## Job 1
In the text below on the crisis in Congo's Kasai region, rewrite the paragraph beginning "ADVOCATE: In a call to action" more briefly, keeping its main facts.
## Job 2
Translate this sentence from the text below on the crisis in Congo's Kasai region into Spanish: "The complexity of the situation requires a comprehensive response."
## Job 3
Go on with the text below on the crisis in Congo's Kasai region, starting after its final sentence.

**** Text ****

The United Nations launched a special humanitarian appeal for the Kasai region this year but it remains less the 50 percent funded. United Nations Under-Secretary-General for Humanitarian Affairs and Emergency Relief Coordinator, Stephen O’Brien recently said, “The humanitarian community has been working with significantly insufficient financial resources to deliver at the scale required. This is not just insufficient — it is unacceptable for the global community to leave this very real suffering of the Congolese people unaddressed — just because of a shortage of money.”
Presbyterian Church (U.S.A.) partners in Congo are asking us to accompany them as they walk through this crisis. The complexity of the situation requires a comprehensive response. The PC(USA) is providing opportunities for members to:
ADVOCATE: In a call to action the PC(USA) Office of Public Witness and Presbyterian Ministry at the United Nations asks Presbyterians to contact Secretary of State Tillerson and urge him to provide leadership in the international community and to press for the global community to fully fund the special humanitarian appeal for the Kasai region.
GIVE: Presbyterian Disaster Assistance is working with Congolese partners to provide farming implements, such as hoes, and open-pollinated seeds to farmers who lost both during the conflict. Gifts can be sent to: Presbyterian Church (U.S.A.) P.O. Box 643700 Pittsburgh, PA 15264-3700. Write “DR000088 Kasai Congo relief” on the memo or donate line online: https://pma.pcusa.org/donate/make-a-gift/gift-info/DR000088/
Presbyterian World Mission is supporting partners that are training facilitators for Bible-based children’s trauma healing to help children recover from their exposure to extreme violence and escape the cycle of violence. Gifts can be sent to: Presbyterian Church (U.S.A.) P.O. Box 643700 Pittsburgh, PA 15264-3700 write “E052171 trauma healing” on the memo line or donate online: https://www.presbyterianmission.org/donate/E052171/
PRAY: Please lift up the crisis in Congo in your personal prayers and in your congregation this Sunday.

**** Provided data ****

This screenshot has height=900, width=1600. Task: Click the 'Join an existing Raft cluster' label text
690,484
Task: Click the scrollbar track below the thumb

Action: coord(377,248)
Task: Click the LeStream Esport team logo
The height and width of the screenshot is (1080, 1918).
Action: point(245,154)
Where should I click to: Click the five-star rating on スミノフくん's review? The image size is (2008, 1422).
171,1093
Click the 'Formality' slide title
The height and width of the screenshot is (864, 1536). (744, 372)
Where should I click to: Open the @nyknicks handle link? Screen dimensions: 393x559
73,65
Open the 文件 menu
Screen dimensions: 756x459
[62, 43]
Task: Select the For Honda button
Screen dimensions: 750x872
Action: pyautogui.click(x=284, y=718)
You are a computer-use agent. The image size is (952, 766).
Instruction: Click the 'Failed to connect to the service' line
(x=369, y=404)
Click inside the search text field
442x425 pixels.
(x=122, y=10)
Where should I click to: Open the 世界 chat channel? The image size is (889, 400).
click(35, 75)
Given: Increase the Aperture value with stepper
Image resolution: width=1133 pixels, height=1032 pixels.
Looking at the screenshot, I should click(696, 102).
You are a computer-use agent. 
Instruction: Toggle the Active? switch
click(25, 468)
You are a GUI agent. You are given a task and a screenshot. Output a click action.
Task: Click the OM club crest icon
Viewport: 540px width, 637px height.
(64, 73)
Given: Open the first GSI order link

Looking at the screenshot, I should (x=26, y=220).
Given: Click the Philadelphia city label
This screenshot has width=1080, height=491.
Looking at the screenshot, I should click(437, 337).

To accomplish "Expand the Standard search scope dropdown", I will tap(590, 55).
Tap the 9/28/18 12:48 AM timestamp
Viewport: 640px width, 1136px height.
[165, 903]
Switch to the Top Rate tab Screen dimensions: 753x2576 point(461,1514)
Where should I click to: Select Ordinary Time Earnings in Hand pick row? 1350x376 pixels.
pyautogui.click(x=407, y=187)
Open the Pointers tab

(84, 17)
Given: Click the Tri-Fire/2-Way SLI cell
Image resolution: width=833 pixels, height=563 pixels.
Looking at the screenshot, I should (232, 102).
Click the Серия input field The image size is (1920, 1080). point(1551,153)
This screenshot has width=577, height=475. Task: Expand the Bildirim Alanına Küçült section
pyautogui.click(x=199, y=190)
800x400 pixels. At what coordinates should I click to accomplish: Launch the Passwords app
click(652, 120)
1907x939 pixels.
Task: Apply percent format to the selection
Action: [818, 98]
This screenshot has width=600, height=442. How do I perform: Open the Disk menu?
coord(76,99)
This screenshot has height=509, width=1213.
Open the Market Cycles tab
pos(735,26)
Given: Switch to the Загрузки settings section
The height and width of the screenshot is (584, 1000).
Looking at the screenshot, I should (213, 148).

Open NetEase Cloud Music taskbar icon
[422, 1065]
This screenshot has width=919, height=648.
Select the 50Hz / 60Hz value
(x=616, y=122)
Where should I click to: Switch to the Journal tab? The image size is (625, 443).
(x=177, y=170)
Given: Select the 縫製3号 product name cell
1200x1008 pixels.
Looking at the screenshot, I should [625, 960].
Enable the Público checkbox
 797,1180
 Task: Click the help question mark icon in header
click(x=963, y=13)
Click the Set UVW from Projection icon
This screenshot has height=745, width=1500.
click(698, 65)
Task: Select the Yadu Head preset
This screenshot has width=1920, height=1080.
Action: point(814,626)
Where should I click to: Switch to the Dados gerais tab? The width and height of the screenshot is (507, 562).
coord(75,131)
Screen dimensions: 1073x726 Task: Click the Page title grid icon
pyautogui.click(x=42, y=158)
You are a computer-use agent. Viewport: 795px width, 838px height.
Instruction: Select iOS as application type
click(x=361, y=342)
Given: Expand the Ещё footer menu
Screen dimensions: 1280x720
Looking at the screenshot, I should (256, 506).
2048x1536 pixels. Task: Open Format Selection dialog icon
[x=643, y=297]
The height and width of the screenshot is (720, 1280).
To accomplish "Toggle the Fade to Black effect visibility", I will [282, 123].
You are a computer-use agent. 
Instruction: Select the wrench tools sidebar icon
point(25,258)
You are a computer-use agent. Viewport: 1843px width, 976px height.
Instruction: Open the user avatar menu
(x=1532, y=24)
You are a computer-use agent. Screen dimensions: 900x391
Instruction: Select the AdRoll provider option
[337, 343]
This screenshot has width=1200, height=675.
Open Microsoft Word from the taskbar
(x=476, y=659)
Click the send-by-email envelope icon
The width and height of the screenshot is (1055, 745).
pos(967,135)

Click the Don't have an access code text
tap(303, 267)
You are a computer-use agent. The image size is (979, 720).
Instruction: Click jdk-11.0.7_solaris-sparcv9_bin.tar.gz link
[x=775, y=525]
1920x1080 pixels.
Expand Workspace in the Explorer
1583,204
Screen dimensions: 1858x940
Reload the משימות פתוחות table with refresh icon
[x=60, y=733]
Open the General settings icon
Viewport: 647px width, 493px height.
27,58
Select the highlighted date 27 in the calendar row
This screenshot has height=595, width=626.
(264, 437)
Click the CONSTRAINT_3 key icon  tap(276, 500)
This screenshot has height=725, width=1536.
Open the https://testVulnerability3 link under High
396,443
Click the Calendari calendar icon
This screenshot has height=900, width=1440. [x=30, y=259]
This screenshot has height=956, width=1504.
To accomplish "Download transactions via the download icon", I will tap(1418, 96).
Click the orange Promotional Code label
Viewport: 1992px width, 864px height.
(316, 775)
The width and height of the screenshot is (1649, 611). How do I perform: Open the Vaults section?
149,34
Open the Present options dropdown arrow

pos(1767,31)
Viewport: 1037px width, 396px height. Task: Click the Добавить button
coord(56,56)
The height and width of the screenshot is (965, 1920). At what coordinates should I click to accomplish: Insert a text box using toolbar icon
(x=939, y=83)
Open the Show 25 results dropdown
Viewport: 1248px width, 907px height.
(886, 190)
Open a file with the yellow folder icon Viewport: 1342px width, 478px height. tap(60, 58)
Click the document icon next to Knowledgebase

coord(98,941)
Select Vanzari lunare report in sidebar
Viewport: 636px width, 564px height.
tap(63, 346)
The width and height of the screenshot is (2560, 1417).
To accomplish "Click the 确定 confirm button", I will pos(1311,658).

****

## Task response 1
ADVOCATE: The PC(USA) Office of Public Witness and Presbyterian Ministry at the United Nations ask Presbyterians to urge Secretary of State Tillerson to lead the international community and to press for full funding of the special humanitarian appeal for the Kasai region.

## Task response 2
La complejidad de la situación requiere una respuesta integral.

## Task response 3
God of mercy, God of love,
You bear the pain of the world.
Look with compassion on our brothers and sisters in Kasai.
They are suffering so. They have lost so much– their livelihood, dignity, and most of all hope.
They have endured hunger, sickness, forced to flee their homes and become strangers in another land, imprisoned by the cycle of violence.
As followers of Jesus Christ, help us to do our part to walk alongside your people in Kasai who are desperately in need this day. Help us to be the people Jesus can point to and say, “For I was hungry and you gave me food, I was thirsty and you gave me drink, I was a stranger and you welcomed me, I was naked and you clothed me, I was sick and you visited me, I was in prison and you came to me.” (Matthew 25:35-36)
May we not to look the other way, but continue to pray with our hearts, our hands and feet for the day when they may return home and live in peace. May the people of Kasai know that they are not alone.